The Beatles had a hard day’s night ahead of them to turn out ten songs, an amount roughly equivalent to the number of years between albums from some of today’s artists. For the most part, however, this was road-tested material that included covers of songs written by, for example, Brill Building alumni Gerry Goffin and Carole King, and Burt Bacharach with Hal David. But more than that, the album — refreshingly raucous and raw — would showcase such Lennon-McCartney originals as the title song, “Love Me Do,” and “I Saw Her Standing There.”
[BEYOND THE BEATLES’ HITS: Think you know the Fab Four? Kit O’Toole’s ‘Deep Beatles’ series takes you into some undiscovered corners of the group’s ageless musical legacy.]

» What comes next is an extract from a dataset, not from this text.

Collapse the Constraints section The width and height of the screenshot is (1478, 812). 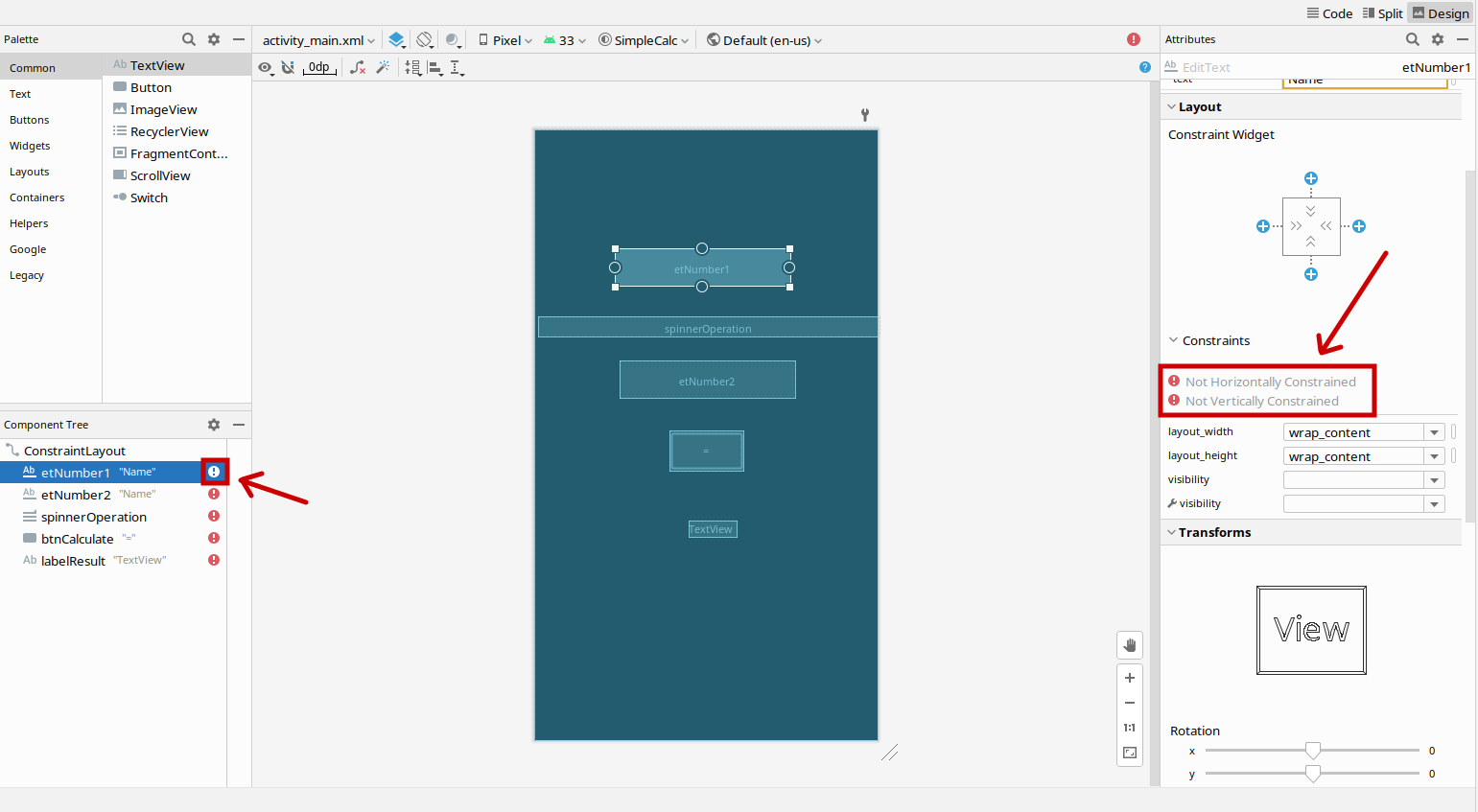[1173, 340]
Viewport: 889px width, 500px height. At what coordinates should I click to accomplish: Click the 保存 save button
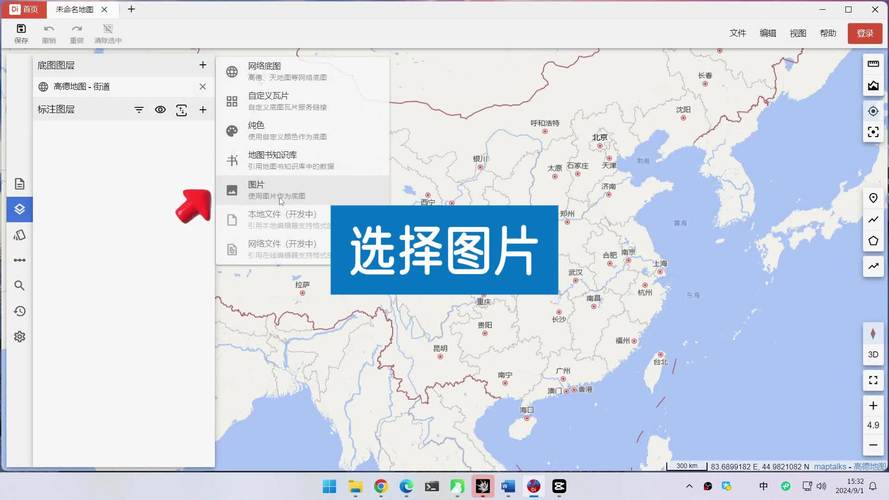pyautogui.click(x=21, y=34)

As the Seattle-based Hendler chronicles the episodes and incidents — some familiar to any fan, some that might catch you unawares and wary — he subtly embellishes them with conceivable and feasible renderings. Offering a seamless re-imagining of the proceedings, personalities, and interactions of the principals at hand (including Epstein and Martin), the author may confirm what we pretty much already know, but we never seem to get tired of hearing or reading about the smart Beatle (“Sorry Girls, He’s Married!”), the cute one, the quiet Beatle, and the funny one. Hendler’s insights are embedded in the book’s observations and actions:
“Thank God for Ringo. As a rhythm guitarist, John appreciated the steady beat Ringo laid down. It had made him a better guitar player because Ringo punctuated the little phrases John conjured up, giving his guitar work a little more personality.”
“For ballads, getting it right was particularly important. [Paul’s] posture was good, like a proper English schoolboy, not aggressive but not a pushover either; his look was a dreamy look, radiating a soft, puppy dog. He had learned it from watching Bing Crosby at the cinema.”

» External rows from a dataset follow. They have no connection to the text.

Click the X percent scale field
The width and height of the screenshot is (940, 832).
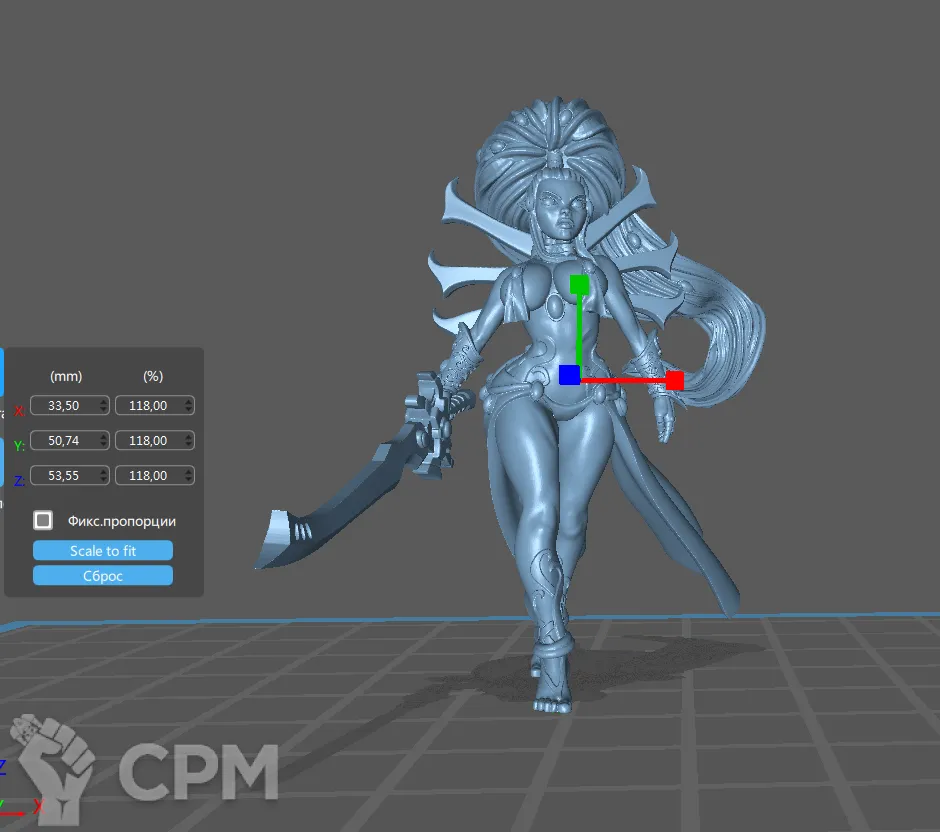[149, 405]
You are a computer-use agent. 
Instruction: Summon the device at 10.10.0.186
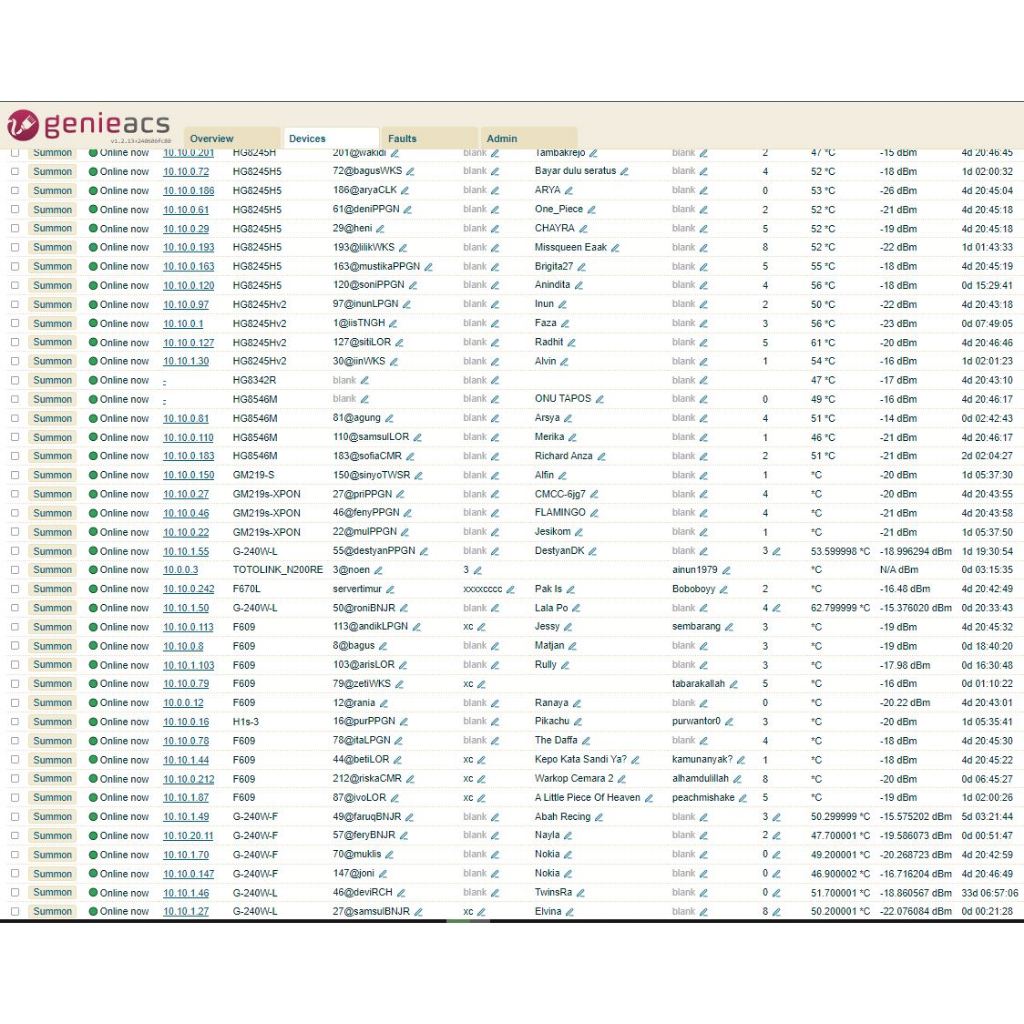pyautogui.click(x=52, y=190)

“Ah, well. [George would] have a run of it with the Beatles, and when it finally ran its course, maybe then he’d go back to apprentice as an electrician and work for the Liverpool Corporation, just like his dad, doing the same thing day in and day out. At least he’d still have his guitar with him to chase away the blues.”
Unless Hendler has absorbed facts and figures via some kind of pop-culture osmosis, it is clear that he has done his homework, or more likely, that he has retained much of the Beatle-brimmed pleasure reading, listening, and viewing over the years. Which makes sense for this one-time moppet-top member of the so-named Beatles Kids, inspired when he, at age six, saw the Beatles live at the Hollywood Bowl!
Writing Please Please Me, then, must have been a labor of real love. Whatever it lacks in the letter of the law, so to speak, it more than makes up for in a spirit consistent with the temperaments and quirks of the “main characters.” The you-are-there immediacy also helps bring to light, in the crescendoing closing pages, an integrity-testing dilemma and development that would challenge — and defeat — lesser artists of little fortitude and no foresight.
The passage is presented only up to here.